Société Générale veut surfer sur la révolution de la mobilité

La banque va introduire en Bourse sa filiale de location et financement auto, ALD, valorisée plusieurs milliards. Une opération stratégique destinée à faciliter des partenariats et révéler la valeur du leader européen du marché.
Delphine Cuny
« Nous nous plaçons dans une vision à dix ans : nous voulons offrir à ALD la possibilité de saisir des opportunités de croissance et de diversification » a expliqué Frédéric Oudéa, le directeur général,
« Nous nous plaçons dans une vision à dix ans : nous voulons offrir à ALD la possibilité de saisir des opportunités de croissance et de diversification » a expliqué Frédéric Oudéa, le directeur général, (Crédits : Reuters)

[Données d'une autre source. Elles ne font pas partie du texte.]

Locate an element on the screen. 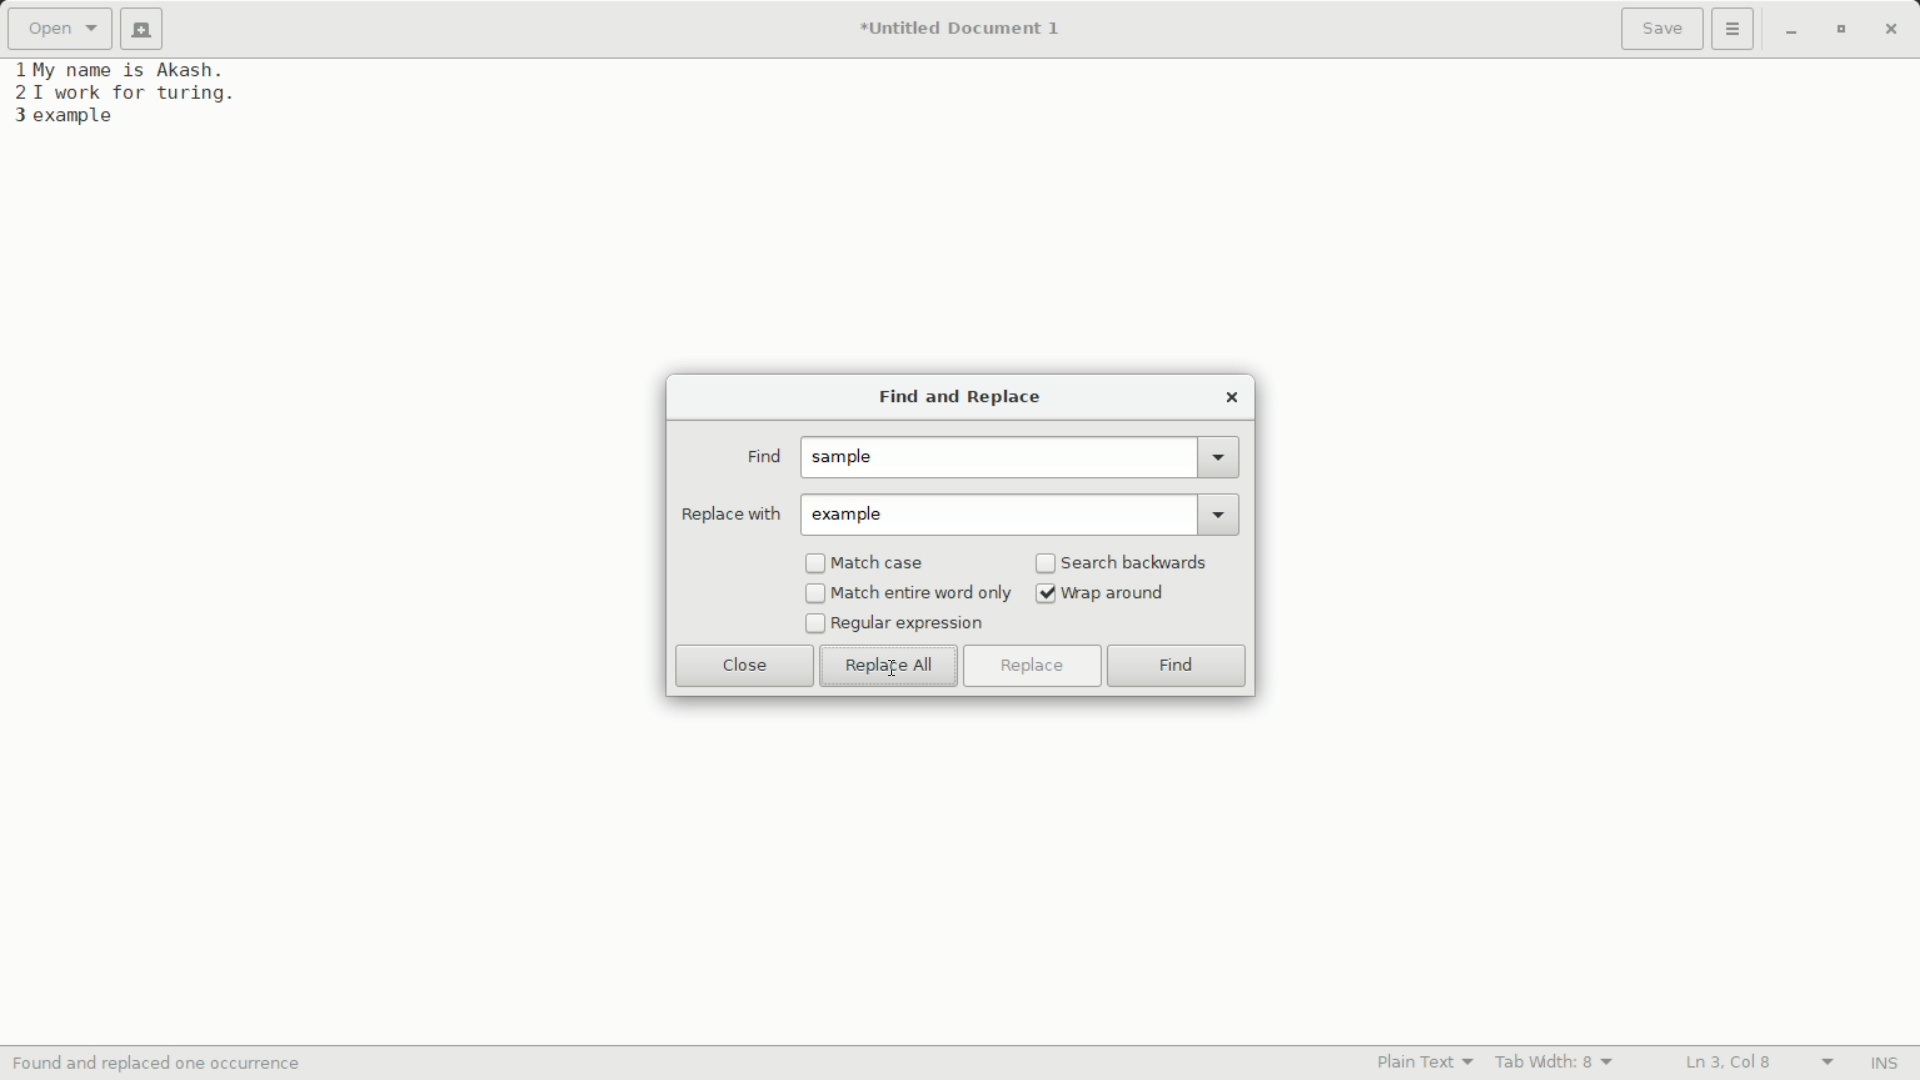  replace is located at coordinates (1030, 666).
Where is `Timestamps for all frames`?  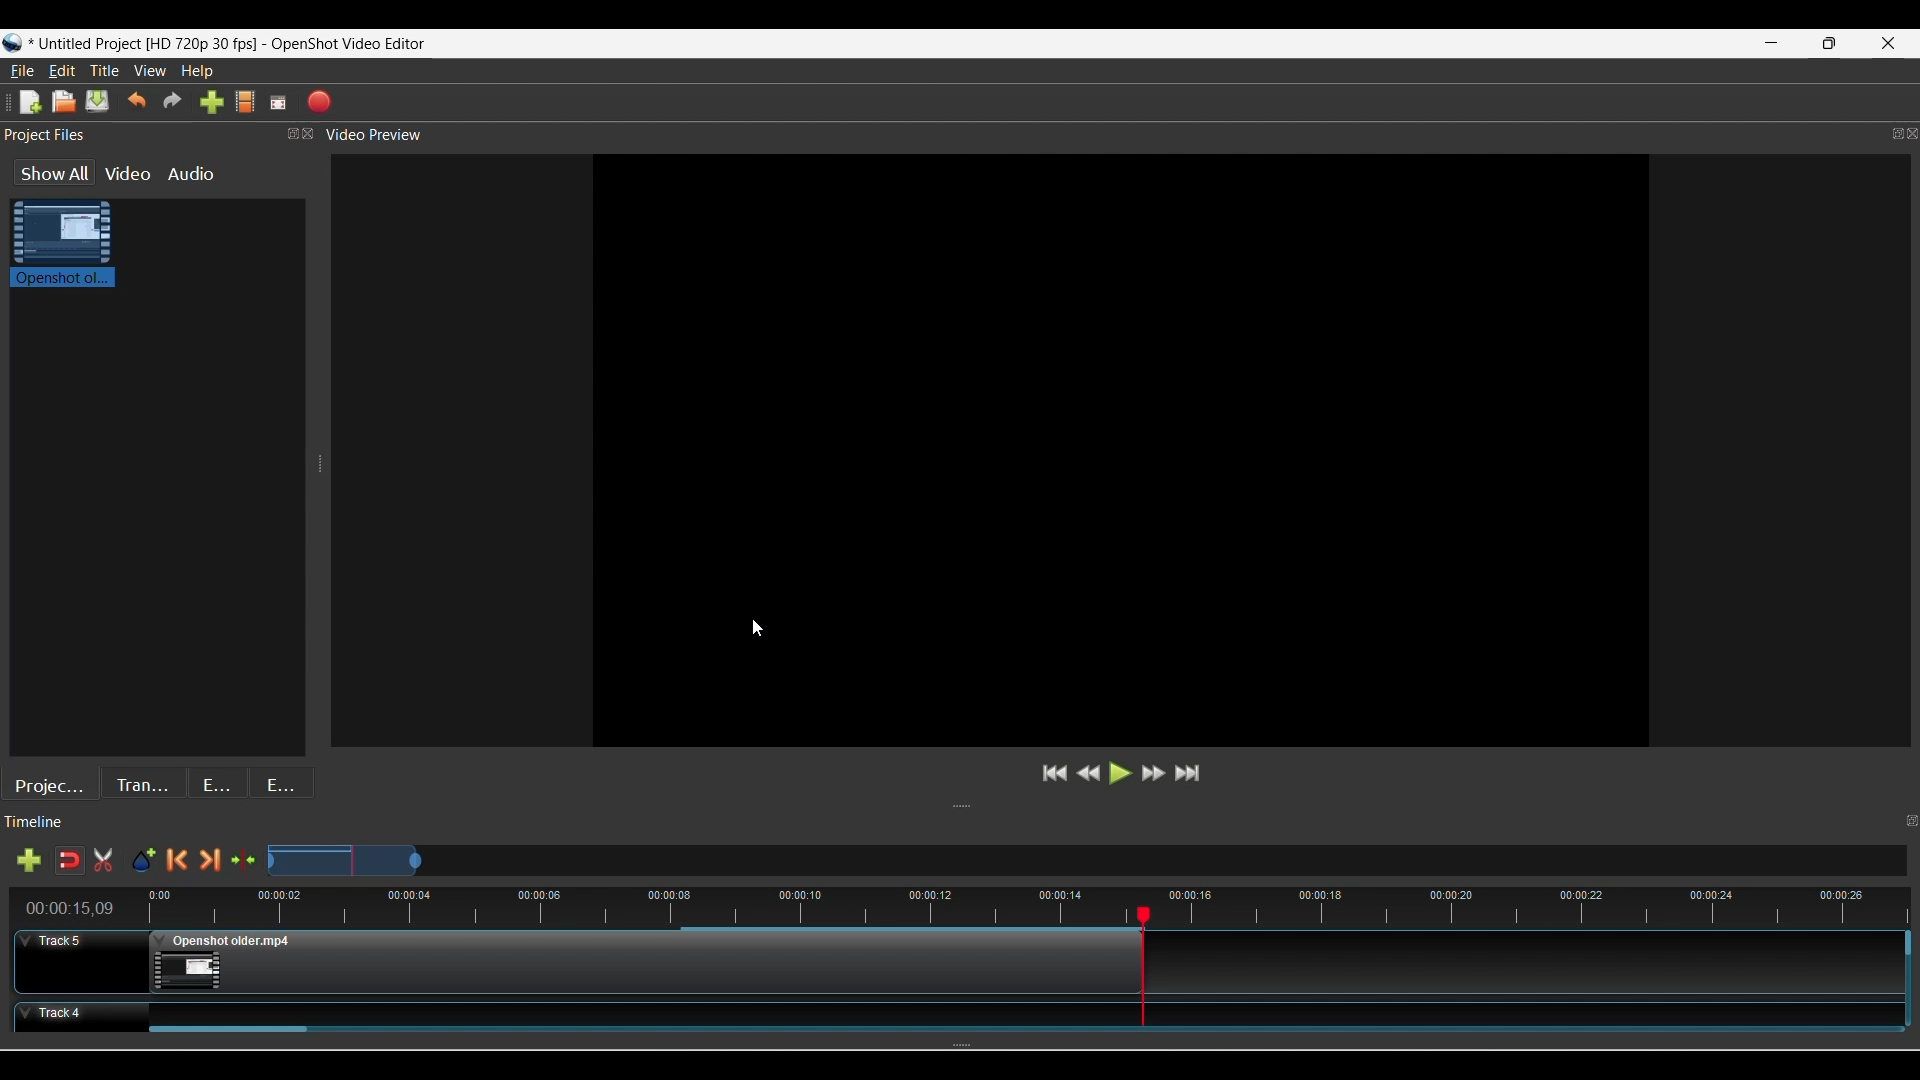
Timestamps for all frames is located at coordinates (635, 905).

C'est un symbole, pas forcément anodin : la direction générale de la Société Générale a présenté ce jeudi les résultats annuels de la banque loin du siège de La Défense, au Cloud Business Center, un centre d'affaires ultra moderne près de la Bourse, où se trouve aussi le siège flambant neuf de BlaBlaCar, l'icône française de la révolution de la mobilité. Or, Société Générale ne veut pas seulement montrer qu'elle est l'amie des startups et souhaite s'en inspirer pour innover : elle veut aussi participer aux bouleversements en cours dans l'univers du transport individuel, à travers sa filiale de location et de financement auto, ALD Automotive. La banque a annoncé son projet d'introduire en Bourse, à Paris, d'ici la fin du printemps, ALD, dont elle gardera le contrôle et « une part significative du capital » :

« Nous nous plaçons dans une vision à dix ans : nous voulons donner à ALD la possibilité de saisir des opportunités de croissance et de diversification, lui donner le plus d'agilité opérationnelle et stratégique possible » a expliqué Frédéric Oudéa, le directeur général, au cours de la présentation à la presse.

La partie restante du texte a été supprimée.